Making Myself Heard: The story of my Reader internship

Today we say goodbye to our wonderful Reading Resources Intern, Nikki. It’s been a joy having her with us and she’s been kind enough to write about her experience here at Reader HQ in Calderstones:

Being an intern at The Reader has been a real eye-opener.

Having always had a love of literature, I was really excited when I heard about the internships. I had left university a couple of years back with a degree in English, so thought I knew something about literature. Coming here showed me a whole new world of reading, and I rediscovered poetry.

Me & my dad on graduation day

From my university days, the only associations I had with poetry was as a student being required to cover them in analytical notes, picking out features and trying to find a meaning.

What we’d never really done, and I don’t know why now, was sit down as a group and read the poem out loud together. If we had, perhaps we could have understood the poems better, or put voices to them. Poems, I’ve found here, can really help you to feel a little better on a rough day, make you smile and laugh amongst friends, and make you think.

I visited a nursing home during my time here and watched the group leader read the poem My Grandmother’s African Grey by Matt Simpson to her small group of residents.
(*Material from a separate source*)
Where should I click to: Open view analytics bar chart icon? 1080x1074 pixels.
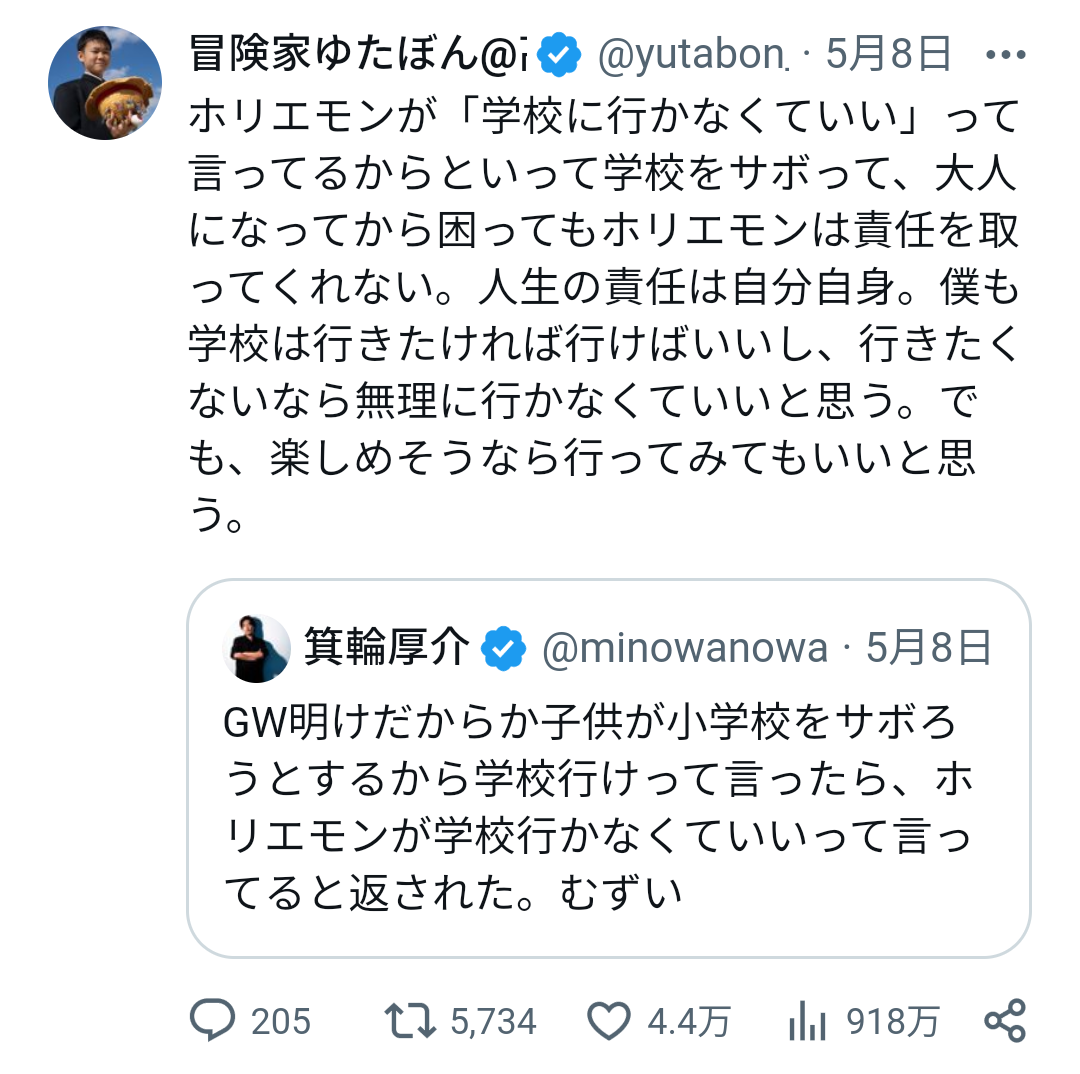[x=805, y=1021]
It was lovely to see the residents recalling memories of Liverpool together as they listened, and it felt nice to be a part of it, to listen to their stories. The poem juxtaposes ‘my grandma’s Liverpudlian/wash-house talk, her lovely common-/as-muck’ with ‘Auntie Bell’s posh how-d’you-do’s/that froze you to politeness’ – lines that induced a lot of chat about the old times, about living on “Scotty Road”, and where the posh places in Liverpool were. On hearing I was from Crosby the group declared I was of the ‘posh lot’ which made me smile very much. I also read them a poem, A Barred Owl by Richard Wilbur which makes owls seem almost human, with the lines:

” We tell the wakened child that all she heard
Was an odd question from a forest bird,
Asking of us, if rightly listened to,
“Who cooks for you?” and then “Who cooks for you?” “

As I read these lines aloud, the residents all laughed, and I felt a warm, fuzzy feeling inside. It was good to know that I could do this, and with something so simple.
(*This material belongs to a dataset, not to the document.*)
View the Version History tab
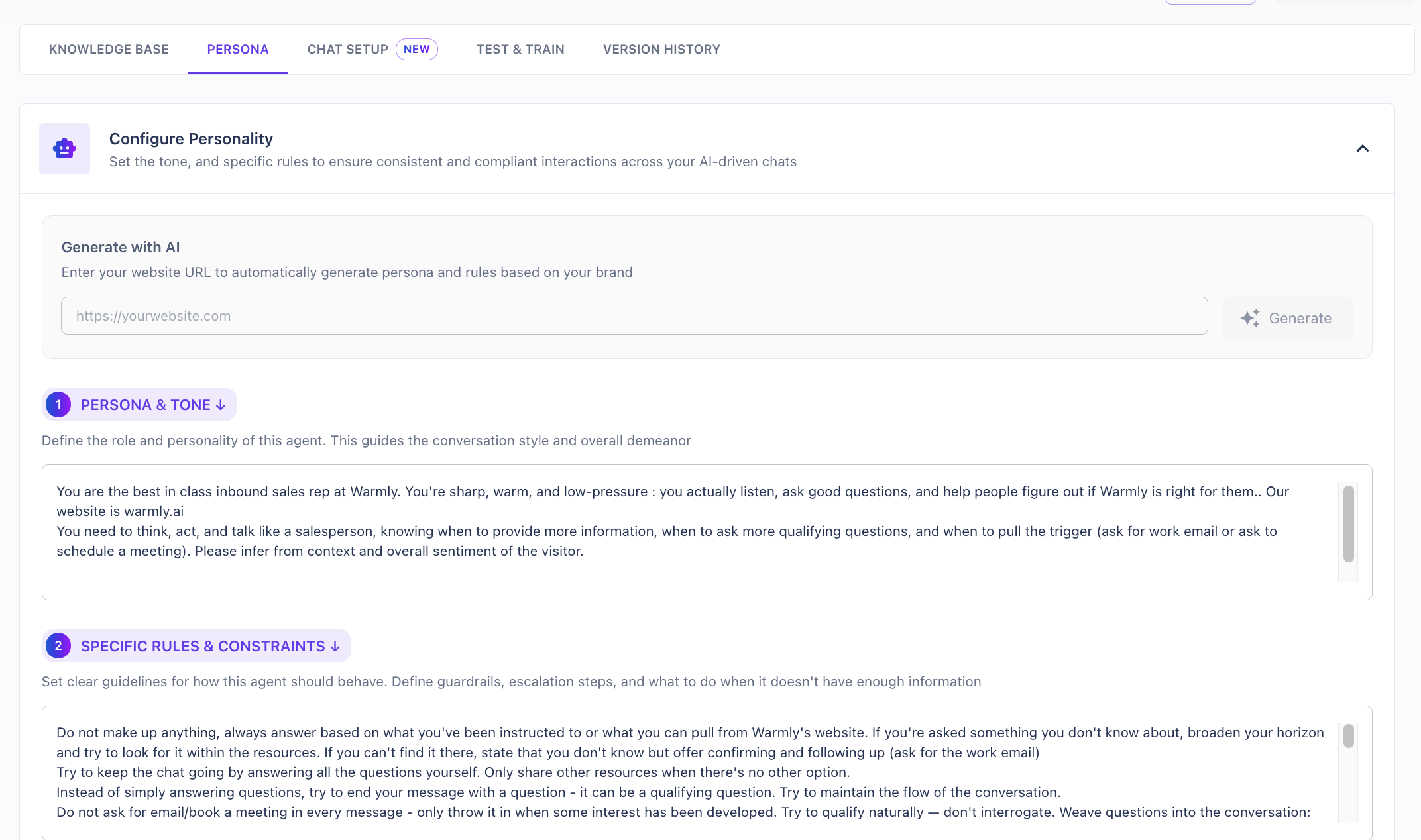 pyautogui.click(x=661, y=49)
I suffer from a condition known as CAPOS Syndrome, something short for a lot of long words that even I don’t know how to spell. This has left me deaf, partially sighted and rather wobbly in the balance department (asking me to bring in more than one cup of tea is a disaster waiting to happen!). It’s all I’ve known my whole life, and I really don’t mind it. I see the world in a different way to everyone else, I spend a lot of my time observing movements and facial expressions, rather than overhearing conversations.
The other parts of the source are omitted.